Stored data:

────────────────────

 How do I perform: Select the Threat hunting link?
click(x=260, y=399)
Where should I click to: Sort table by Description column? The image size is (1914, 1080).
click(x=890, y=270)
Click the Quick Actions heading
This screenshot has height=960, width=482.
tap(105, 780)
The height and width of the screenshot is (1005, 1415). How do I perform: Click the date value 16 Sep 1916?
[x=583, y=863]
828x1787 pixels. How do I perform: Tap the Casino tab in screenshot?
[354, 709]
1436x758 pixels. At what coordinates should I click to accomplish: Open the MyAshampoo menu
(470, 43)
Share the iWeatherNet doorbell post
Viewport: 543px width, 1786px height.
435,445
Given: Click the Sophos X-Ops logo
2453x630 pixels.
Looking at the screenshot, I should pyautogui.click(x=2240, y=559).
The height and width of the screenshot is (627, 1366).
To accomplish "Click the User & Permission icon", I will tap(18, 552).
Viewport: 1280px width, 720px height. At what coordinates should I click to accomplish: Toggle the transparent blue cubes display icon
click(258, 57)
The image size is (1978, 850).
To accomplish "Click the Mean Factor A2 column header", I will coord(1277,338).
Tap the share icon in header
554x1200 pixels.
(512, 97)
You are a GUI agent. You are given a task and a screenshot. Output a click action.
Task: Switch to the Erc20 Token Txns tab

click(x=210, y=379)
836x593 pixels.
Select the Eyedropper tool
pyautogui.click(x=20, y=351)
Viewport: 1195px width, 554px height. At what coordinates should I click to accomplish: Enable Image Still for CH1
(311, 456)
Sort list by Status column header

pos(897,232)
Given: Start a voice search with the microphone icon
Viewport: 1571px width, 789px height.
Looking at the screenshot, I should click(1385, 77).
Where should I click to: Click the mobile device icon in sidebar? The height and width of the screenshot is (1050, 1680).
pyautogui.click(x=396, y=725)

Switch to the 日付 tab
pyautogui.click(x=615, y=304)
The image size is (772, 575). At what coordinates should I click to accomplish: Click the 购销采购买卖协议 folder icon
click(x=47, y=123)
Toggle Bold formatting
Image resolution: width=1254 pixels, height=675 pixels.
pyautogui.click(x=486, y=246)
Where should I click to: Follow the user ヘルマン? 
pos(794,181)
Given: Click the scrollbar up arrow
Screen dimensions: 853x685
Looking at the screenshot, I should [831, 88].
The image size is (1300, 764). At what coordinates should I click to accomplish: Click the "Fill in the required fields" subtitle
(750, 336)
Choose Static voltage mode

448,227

────────────────────

* **Problem details**: Copy the records above exactly.

* **Response**:
 How do I perform: Select the Threat hunting link?
click(x=260, y=399)
Where should I click to: Sort table by Description column? The image size is (1914, 1080).
click(x=890, y=270)
Click the Quick Actions heading
This screenshot has height=960, width=482.
tap(105, 780)
The height and width of the screenshot is (1005, 1415). How do I perform: Click the date value 16 Sep 1916?
[x=583, y=863]
828x1787 pixels. How do I perform: Tap the Casino tab in screenshot?
[354, 709]
1436x758 pixels. At what coordinates should I click to accomplish: Open the MyAshampoo menu
(470, 43)
Share the iWeatherNet doorbell post
Viewport: 543px width, 1786px height.
435,445
Given: Click the Sophos X-Ops logo
2453x630 pixels.
Looking at the screenshot, I should pyautogui.click(x=2240, y=559).
The height and width of the screenshot is (627, 1366).
To accomplish "Click the User & Permission icon", I will tap(18, 552).
Viewport: 1280px width, 720px height. At what coordinates should I click to accomplish: Toggle the transparent blue cubes display icon
click(258, 57)
The image size is (1978, 850).
To accomplish "Click the Mean Factor A2 column header", I will coord(1277,338).
Tap the share icon in header
554x1200 pixels.
(512, 97)
You are a GUI agent. You are given a task and a screenshot. Output a click action.
Task: Switch to the Erc20 Token Txns tab

click(x=210, y=379)
836x593 pixels.
Select the Eyedropper tool
pyautogui.click(x=20, y=351)
Viewport: 1195px width, 554px height. At what coordinates should I click to accomplish: Enable Image Still for CH1
(311, 456)
Sort list by Status column header

pos(897,232)
Given: Start a voice search with the microphone icon
Viewport: 1571px width, 789px height.
Looking at the screenshot, I should click(1385, 77).
Where should I click to: Click the mobile device icon in sidebar? The height and width of the screenshot is (1050, 1680).
pyautogui.click(x=396, y=725)

Switch to the 日付 tab
pyautogui.click(x=615, y=304)
The image size is (772, 575). At what coordinates should I click to accomplish: Click the 购销采购买卖协议 folder icon
click(x=47, y=123)
Toggle Bold formatting
Image resolution: width=1254 pixels, height=675 pixels.
pyautogui.click(x=486, y=246)
Where should I click to: Follow the user ヘルマン? 
pos(794,181)
Given: Click the scrollbar up arrow
Screen dimensions: 853x685
Looking at the screenshot, I should [831, 88].
The image size is (1300, 764). At what coordinates should I click to accomplish: Click the "Fill in the required fields" subtitle
(750, 336)
Choose Static voltage mode

448,227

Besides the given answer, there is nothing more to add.